**TASK INSTRUCTIONS**. Since pictures are not wanted, repeat only the text of the records, word for word.

(Stored entries)
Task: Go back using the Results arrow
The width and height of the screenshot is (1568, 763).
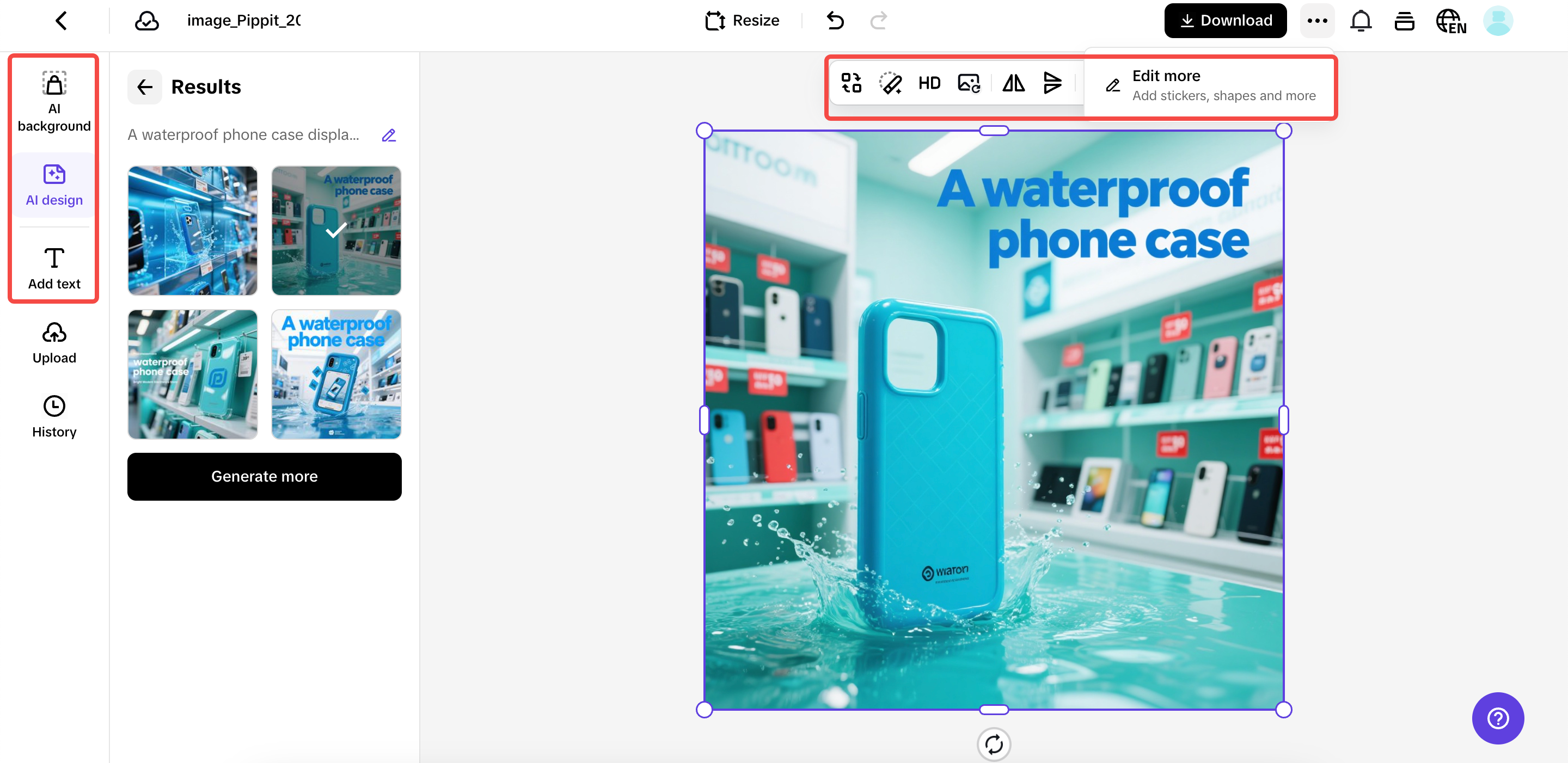Action: pos(144,87)
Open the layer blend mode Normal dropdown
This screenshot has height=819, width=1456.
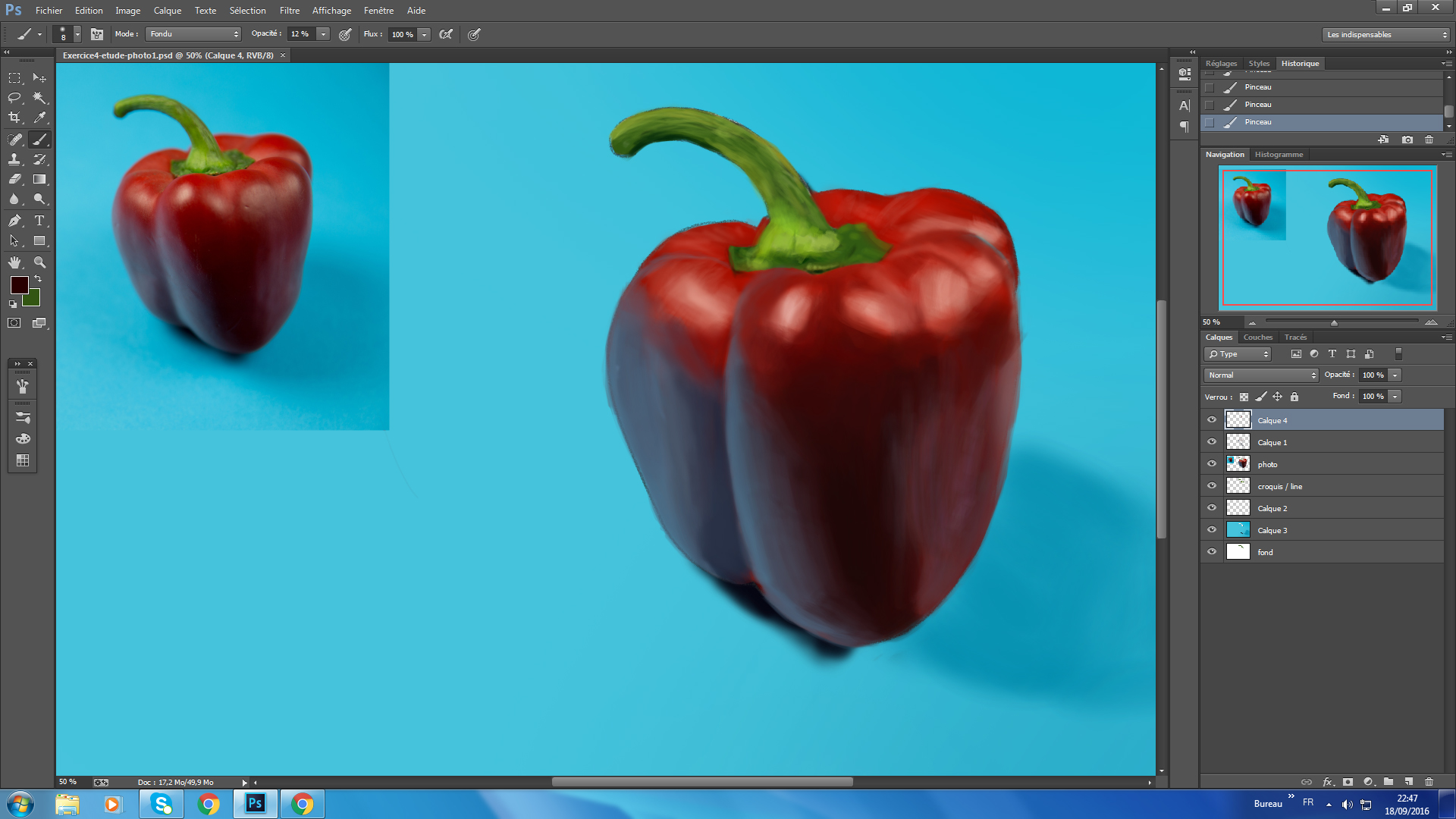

**EXERCISE RESPONSE**.
Task: Go back using the Results arrow
The width and height of the screenshot is (1568, 763).
Action: pos(144,87)
Open the layer blend mode Normal dropdown
This screenshot has height=819, width=1456.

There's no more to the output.